Citigroup released its second quarter results, which benefited from a $ 1.1 billion increase from the release of reserves the bank had previously set aside for loan losses.
This is how the bank did it:
Merits: $ 2.85 per share, beating the estimate of $ 1.96 by analysts surveyed by Refinitiv.
revenue: $ 17.47 billion, beating the estimate of $ 17.2 billion.
While the bank managed to beat revenue expectations, the number was down 12% year over year due to lower results in bond trading, declining credit card loans, and falling interest rates.
But the company’s profits rose after it released reserves for loan losses, resulting in a profit of $ 1.1 billion after $ 1.3 billion in write-offs. A year ago, the bank had to set aside billions for expected loan losses, resulting in borrowing costs of $ 8.2 billion.

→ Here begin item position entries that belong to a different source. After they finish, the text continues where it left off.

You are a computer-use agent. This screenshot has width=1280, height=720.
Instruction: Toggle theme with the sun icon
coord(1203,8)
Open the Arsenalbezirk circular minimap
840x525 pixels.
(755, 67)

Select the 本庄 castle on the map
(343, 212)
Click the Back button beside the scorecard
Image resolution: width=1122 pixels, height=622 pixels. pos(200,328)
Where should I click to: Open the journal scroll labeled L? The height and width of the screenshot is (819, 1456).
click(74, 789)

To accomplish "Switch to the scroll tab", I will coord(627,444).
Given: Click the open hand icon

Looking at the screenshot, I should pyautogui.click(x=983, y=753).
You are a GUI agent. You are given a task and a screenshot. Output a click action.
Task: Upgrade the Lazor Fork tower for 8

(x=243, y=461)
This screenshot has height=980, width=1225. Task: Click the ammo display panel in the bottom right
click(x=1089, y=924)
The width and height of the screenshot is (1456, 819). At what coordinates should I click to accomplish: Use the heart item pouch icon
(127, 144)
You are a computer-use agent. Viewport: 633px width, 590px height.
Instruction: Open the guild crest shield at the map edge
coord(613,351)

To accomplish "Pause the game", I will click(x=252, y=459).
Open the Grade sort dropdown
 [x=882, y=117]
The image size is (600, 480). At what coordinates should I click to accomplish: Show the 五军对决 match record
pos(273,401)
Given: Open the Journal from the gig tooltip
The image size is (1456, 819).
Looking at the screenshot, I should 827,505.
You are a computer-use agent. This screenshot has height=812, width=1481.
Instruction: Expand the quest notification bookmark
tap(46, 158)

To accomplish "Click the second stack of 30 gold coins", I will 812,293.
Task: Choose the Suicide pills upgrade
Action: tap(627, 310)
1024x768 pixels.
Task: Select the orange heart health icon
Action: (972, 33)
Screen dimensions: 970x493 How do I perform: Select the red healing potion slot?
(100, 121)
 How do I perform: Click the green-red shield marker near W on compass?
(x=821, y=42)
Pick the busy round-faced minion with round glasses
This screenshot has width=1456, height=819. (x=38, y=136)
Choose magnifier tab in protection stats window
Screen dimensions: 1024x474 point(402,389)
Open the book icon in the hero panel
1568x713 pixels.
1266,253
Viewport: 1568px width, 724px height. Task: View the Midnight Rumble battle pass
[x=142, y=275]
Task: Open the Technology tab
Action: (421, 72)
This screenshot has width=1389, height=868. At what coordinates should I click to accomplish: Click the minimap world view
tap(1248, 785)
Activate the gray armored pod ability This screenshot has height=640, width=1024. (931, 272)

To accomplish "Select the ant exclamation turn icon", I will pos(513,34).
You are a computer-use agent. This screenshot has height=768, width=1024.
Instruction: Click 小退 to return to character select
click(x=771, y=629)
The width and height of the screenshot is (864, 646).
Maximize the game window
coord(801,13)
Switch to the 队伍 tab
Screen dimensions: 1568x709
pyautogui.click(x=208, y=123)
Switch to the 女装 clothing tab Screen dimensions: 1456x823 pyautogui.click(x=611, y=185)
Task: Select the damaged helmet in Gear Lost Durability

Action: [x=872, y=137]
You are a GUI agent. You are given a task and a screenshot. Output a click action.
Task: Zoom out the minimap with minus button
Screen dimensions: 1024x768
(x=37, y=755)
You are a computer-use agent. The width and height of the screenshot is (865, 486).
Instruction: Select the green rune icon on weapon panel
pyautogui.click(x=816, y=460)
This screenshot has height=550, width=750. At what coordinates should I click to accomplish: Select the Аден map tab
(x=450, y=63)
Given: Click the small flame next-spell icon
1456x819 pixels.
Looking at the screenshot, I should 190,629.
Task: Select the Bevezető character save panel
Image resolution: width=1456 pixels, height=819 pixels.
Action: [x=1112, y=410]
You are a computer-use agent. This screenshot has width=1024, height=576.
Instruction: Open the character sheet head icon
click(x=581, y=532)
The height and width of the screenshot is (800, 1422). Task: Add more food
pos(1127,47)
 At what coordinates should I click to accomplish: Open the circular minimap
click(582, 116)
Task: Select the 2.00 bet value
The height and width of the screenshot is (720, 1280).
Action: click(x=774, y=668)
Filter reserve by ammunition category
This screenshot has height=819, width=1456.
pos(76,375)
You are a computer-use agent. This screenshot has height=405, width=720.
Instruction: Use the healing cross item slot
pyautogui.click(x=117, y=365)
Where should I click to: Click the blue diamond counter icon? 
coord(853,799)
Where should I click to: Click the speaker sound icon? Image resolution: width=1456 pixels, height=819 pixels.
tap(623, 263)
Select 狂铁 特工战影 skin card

The bank’s share climbed 1.1% according to the earnings report.
Jane Fraser, who officially became CEO in February, announced in April that Citigroup is closing down retail operations in 13 countries outside the United States in an effort to improve returns. Now analysts are wondering what else Fraser has planned for their strategic reorganization of Citigroup, the third largest US bank by assets.
Citigroup’s stock is up 11% through Wednesday this year, compared with the KBW Bank Index’s 26% increase.
On Tuesday, JPMorgan Chase and Goldman Sachs each released results that exceeded expectations, aided by strong revenues from Wall Street advisory activities.
This story evolves. Please check again for updates.